Another oddity: There doesn’t seem to be a path of viral spread from one location to another. That’s unlike SARS-CoV-2, the virus that causes COVID-19, “where there was quite clearly a spread from some epicenter originally,” says virologist and clinician Andrew Tai of the University of Michigan Medical School in Ann Arbor, who treats patients with liver disease.

An adenovirus culprit is not out of the realm of possibility, but “virus associations with diseases are always hard to really nail down and prove,” says virologist Katherine Spindler, also of the University of Michigan Medical School. “We’re going to be hard pressed to say this is due to adenovirus 41, let alone adenovirus.”

Considering COVID-19
Looming over all of this is the possibility that a many-magnitudes-larger infectious disease outbreak, COVID-19, could have a part.

Researchers have found that SARS-CoV-2 impacts the liver in milder and more severe cases of COVID-19. There is evidence that the liver becomes inflamed in children and adults during an infection. Liver failure can occur with a severe bout of COVID-19. And children who develop multisystem inflammatory syndrome in children, or MIS-C, after COVID-19 can have hepatitis as part of that syndrome.

Peters and her colleagues have described yet another way SARS-CoV-2 could put the liver at risk. The team reported the case of a young female patient from the fall of 2020, who had sudden liver failure about three weeks after a SARS-CoV-2 infection. She did not have MIS-C. A liver biopsy showed signs of autoimmune hepatitis, a type in which the body attacks its own liver, Peters and colleagues report in the May Journal of Pediatric Gastroenterology and Nutrition Reports. The patient recovered after treatment with anti-inflammatory medication.

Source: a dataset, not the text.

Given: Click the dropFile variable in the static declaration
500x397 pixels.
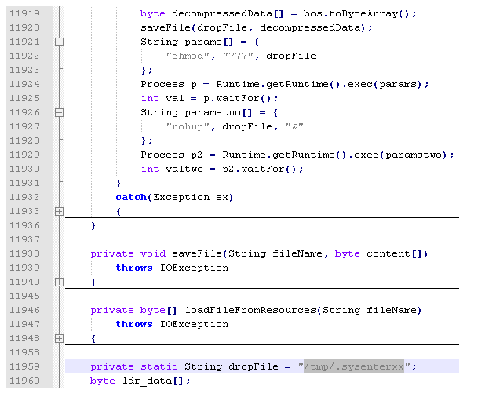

Some of the children with hepatitis have tested positive for SARS-CoV-2, but more haven’t. The ECDC has reported that 20 of 173 cases tested were positive for SARS-CoV-2, while the U.K. Health Security Agency detected the virus in 24 of 132 samples tested.

However, there have been very little data reported on whether the children have antibodies to SARS-CoV-2, which would be evidence of a past infection. (Vaccination hasn’t been available to most of these young children.) The ECDC found that of 19 cases tested, 14 were positive for antibodies to the virus.

One theory is that an earlier SARS-CoV-2 infection has set the stage for an unexpected response to an adenovirus or other infection. With people no longer minimizing contact, the spread of adenoviruses and other respiratory viruses is returning to prepandemic levels.

“We are possibly seeing the return of these forgotten pathogens, so to speak, aggravating disease or eliciting severe inflammation resulting from some kind of preexisting condition,” which could be COVID-19, Kajon said on May 3.

“I cannot think of anything else that has had a worldwide impact that can explain cases of hepatitis in places as distant as the U.K. and Argentina,” Kajon says.

With SARS-CoV-2, researchers have a good sense of how it causes disease during an active infection, Peters says. But for the longer-term effects, “everybody is still sorting things out.”